Qui se déroule au fin fond de la Lorraine vers la fin de la présidence Gaullienne. S’y croisent ésotérisme, charlatanisme et DS noires enlevant des enfants au milieu de la nuit.

C’est une histoire qui fleure bon la France d’avant, le Nouveau Détective et l’occultisme. Une histoire du genre à faire écrire les exégètes.

Du genre a produire de nouvelles légendes urbaines.

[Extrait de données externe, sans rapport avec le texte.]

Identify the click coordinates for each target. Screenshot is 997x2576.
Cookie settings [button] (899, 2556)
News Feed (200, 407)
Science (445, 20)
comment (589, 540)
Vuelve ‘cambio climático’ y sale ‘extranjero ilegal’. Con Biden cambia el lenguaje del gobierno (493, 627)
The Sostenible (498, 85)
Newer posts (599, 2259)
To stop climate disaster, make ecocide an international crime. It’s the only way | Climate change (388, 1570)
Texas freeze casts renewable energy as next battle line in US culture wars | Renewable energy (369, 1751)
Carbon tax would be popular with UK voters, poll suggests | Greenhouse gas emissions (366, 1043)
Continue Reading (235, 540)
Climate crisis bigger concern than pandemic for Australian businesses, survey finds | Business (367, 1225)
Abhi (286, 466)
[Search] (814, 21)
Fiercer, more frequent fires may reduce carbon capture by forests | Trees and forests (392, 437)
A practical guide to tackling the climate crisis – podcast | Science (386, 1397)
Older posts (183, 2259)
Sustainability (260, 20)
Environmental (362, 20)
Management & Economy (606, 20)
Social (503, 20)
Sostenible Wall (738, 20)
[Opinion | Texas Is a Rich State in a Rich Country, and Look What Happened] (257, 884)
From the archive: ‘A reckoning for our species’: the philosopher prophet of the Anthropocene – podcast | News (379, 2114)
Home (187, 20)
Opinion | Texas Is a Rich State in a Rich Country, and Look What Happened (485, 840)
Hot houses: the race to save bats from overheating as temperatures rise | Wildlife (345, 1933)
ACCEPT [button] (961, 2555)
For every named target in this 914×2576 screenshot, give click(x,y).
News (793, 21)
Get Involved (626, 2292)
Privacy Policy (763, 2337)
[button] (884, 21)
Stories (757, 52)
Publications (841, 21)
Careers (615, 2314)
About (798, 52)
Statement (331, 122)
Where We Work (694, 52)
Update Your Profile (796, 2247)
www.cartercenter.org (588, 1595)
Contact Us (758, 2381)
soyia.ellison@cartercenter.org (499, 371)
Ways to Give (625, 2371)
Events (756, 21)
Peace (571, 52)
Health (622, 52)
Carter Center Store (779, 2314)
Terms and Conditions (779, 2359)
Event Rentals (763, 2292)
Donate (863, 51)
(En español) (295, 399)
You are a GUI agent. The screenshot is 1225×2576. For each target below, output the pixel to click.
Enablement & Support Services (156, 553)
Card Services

Ou des films expérimentaux.

 

Matkormano est un court-métrage stupéfiant, à la croisée des genres les plus irréconciliables. Entre found footage, reportage télévisuel & cinéma expérimental, la matière documentaire dont il s’inspire est inouïe, et la manière dont ses deux réalisateurs la distordent est aussi déroutante que tétanisante.

 

Mais c’est aussi la manière dont le film est diffusé qui en fait une œuvre à part. Après avoir fait le tour de nombreux festivals en Europe (Festival International du Film de Rotterdam, MUFF, Côté Court | Paris, Festival Nova | Bruxelles), c’est aujourd’hui aux acheteurs de la bande originale du film — éditée en vinyle par Specific recordings — que les réalisateurs ont décidé d’offrir leur film en téléchargement.

 

Rencontre avec Julien Louvet & Fabien Rennet.

 

    Par quel biais avez-vous pris connaissance de l'affaire Maurice Gérard / Matkormano ? Est-ce un fait-divers connu dans votre région ?

 

Julien Louvet | Cette histoire m'a été révélée à la lecture d'un ouvrage de Gérard de Sède. Il évoque la disparition d'enfants dans l'un de ses nombreux ouvrages sur le mystère de Rennes-le-Château, qui ont fait son succès dans les années 60/70. Je me suis aperçu qu'en marge de sa littérature pseudo-ésotérique, il avait documenté ce fait-divers dès 1970, avant même la fin du procès dans ‘Magie à Marsal’, qui à ma connaissance est le seul ouvrage dédié à l'affaire si l'on exclut les ouvrages de Matkormano lui-même. Marsal étant à quelques kilomètres de chez nous, ce fut un prétexte à flânerie.

 

    A quel moment cette histoire a fait naître en vous un désir de film ?

 

Julien Louvet | Curieux d'histoire locale et attentifs au passé ésotérique de la région, nous nous sommes rendus à Marsal, petit village fortifié par Vauban, où vivent moins de deux cents âmes. C'est très beau, figé dans le temps et dans la brume. La maison du mage était là, identique aux photographies de 1968/1969. Stupéfaits, nous avons poussé la porte. Et immédiatement, nous avons compris que cette affaire n'avait rien de commun. Les fresques, les affaires… tout était là, dans une maison ouverte où aucune trace de dégradation n'était visible. La maison était probablement visitée, mais jamais profanée.

 

    Comment l’expliquez-vous ? Comment expliquer qu’un tel fait-divers soit quasiment tombé dans l’oubli, alors que le temps n’en a aucunement effacé les traces ?

 

Fabien Rennet | Le village a été très médiatisé entre 1969 et 1971 (quasiment un article par jour dans la presse locale, des journaux nationaux et internationaux qui ont traité l'affaire, etc.). Les Marsalais et la famille ont été harcelés par les journalistes, principalement pour comprendre pourquoi ils n'avaient rien vu. Peut-être par un sentiment de culpabilité, il est impossible de discuter de cette histoire avec les principaux intéressés encore en vie (le frère du mage, par exemple, qui habite toujours près de l'ashram). D'un autre côté, beaucoup en ont entendu parler par leurs parents ou grands-parents et les rumeurs vont bon train. La maison est régulièrement visitée : nous avons constaté lors de nos différentes visites que des objets étaient déplacés et des pièces fouillées, mais il n'y a aucune dégradation. C'est sûrement ces deuxième et troisième générations qui poussent la porte pour se faire peur.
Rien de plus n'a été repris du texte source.